• **Exercise requirements**:
Set the records down again, exactly, without their images.

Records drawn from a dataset
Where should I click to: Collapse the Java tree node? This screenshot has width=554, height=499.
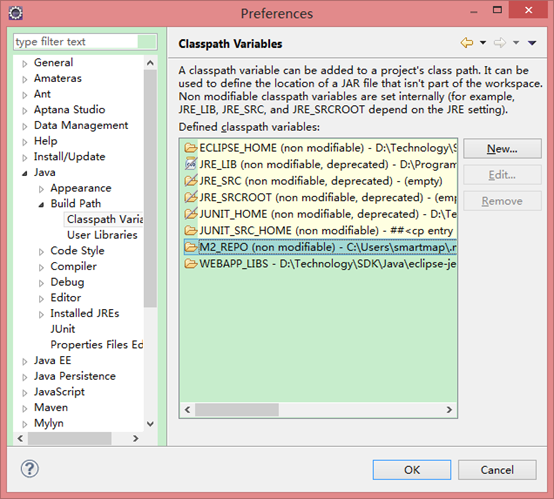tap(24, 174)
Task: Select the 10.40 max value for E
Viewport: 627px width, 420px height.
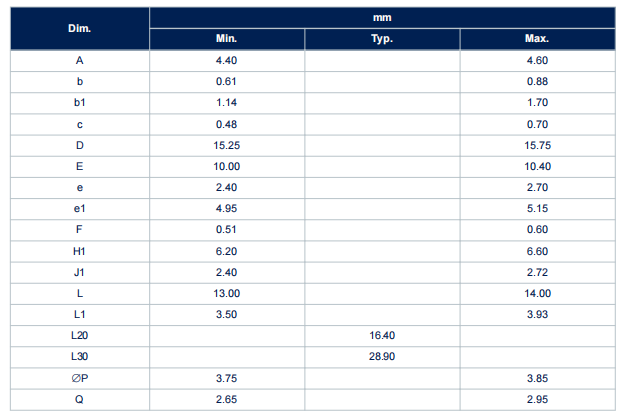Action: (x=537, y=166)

• **Exercise output**:
Where should I click to: Collapse the Java tree node? This screenshot has width=554, height=499.
tap(24, 174)
Task: Select the 10.40 max value for E
Viewport: 627px width, 420px height.
Action: (x=537, y=166)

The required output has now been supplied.